Exercise inputs: Begin

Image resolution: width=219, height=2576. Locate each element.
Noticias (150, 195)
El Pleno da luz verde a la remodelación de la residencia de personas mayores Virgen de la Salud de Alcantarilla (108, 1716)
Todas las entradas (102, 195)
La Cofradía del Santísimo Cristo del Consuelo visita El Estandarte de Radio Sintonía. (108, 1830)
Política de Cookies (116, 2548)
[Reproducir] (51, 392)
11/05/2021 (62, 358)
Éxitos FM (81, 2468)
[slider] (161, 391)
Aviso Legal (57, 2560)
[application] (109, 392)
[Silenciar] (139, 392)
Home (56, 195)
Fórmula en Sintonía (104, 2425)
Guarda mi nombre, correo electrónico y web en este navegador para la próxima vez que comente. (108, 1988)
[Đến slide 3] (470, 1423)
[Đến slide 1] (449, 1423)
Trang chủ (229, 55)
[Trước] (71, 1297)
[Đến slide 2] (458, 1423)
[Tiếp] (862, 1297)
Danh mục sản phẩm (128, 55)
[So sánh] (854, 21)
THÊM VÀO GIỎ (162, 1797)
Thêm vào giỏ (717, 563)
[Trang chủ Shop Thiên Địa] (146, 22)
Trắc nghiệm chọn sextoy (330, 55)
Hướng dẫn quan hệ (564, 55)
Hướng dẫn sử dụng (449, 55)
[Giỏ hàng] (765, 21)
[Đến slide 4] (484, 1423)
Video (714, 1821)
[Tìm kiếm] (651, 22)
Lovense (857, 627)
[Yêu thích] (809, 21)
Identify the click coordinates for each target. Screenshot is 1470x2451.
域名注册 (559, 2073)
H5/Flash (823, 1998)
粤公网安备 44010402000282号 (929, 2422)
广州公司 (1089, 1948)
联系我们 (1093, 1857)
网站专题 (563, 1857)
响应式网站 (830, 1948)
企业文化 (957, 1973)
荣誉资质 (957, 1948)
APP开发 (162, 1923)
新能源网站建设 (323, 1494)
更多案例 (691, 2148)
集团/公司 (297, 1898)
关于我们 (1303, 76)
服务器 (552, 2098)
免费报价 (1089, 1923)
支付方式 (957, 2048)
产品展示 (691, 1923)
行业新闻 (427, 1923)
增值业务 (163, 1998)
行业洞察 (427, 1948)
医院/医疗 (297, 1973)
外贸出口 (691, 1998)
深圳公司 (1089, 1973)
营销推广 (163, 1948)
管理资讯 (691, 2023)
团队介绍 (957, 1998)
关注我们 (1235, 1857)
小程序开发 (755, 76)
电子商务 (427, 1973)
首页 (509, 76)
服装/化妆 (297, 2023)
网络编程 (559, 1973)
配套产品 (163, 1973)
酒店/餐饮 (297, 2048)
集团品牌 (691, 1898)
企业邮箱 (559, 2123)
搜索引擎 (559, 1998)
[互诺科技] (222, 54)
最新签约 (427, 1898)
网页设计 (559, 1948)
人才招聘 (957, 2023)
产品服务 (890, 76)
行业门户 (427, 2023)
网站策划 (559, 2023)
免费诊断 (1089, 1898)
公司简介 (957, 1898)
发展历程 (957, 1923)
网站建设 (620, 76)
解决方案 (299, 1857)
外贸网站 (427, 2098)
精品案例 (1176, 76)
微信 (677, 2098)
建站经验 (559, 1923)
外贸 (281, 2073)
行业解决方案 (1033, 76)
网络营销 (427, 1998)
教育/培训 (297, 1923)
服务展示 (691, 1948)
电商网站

Exercise inputs: End

## Task:
Find the line with "Hướng dẫn sử dụng (449, 55)" in the material above. Reproduce it and each line after it up to and including the line with "营销推广 (163, 1948)".

## Output below:
Hướng dẫn sử dụng (449, 55)
[Giỏ hàng] (765, 21)
[Đến slide 4] (484, 1423)
Video (714, 1821)
[Tìm kiếm] (651, 22)
Lovense (857, 627)
[Yêu thích] (809, 21)
Identify the click coordinates for each target. Screenshot is 1470x2451.
域名注册 (559, 2073)
H5/Flash (823, 1998)
粤公网安备 44010402000282号 (929, 2422)
广州公司 (1089, 1948)
联系我们 (1093, 1857)
网站专题 (563, 1857)
响应式网站 (830, 1948)
企业文化 (957, 1973)
荣誉资质 (957, 1948)
APP开发 (162, 1923)
新能源网站建设 (323, 1494)
更多案例 (691, 2148)
集团/公司 (297, 1898)
关于我们 (1303, 76)
服务器 (552, 2098)
免费报价 (1089, 1923)
支付方式 (957, 2048)
产品展示 (691, 1923)
行业新闻 (427, 1923)
增值业务 (163, 1998)
行业洞察 (427, 1948)
医院/医疗 (297, 1973)
外贸出口 (691, 1998)
深圳公司 (1089, 1973)
营销推广 (163, 1948)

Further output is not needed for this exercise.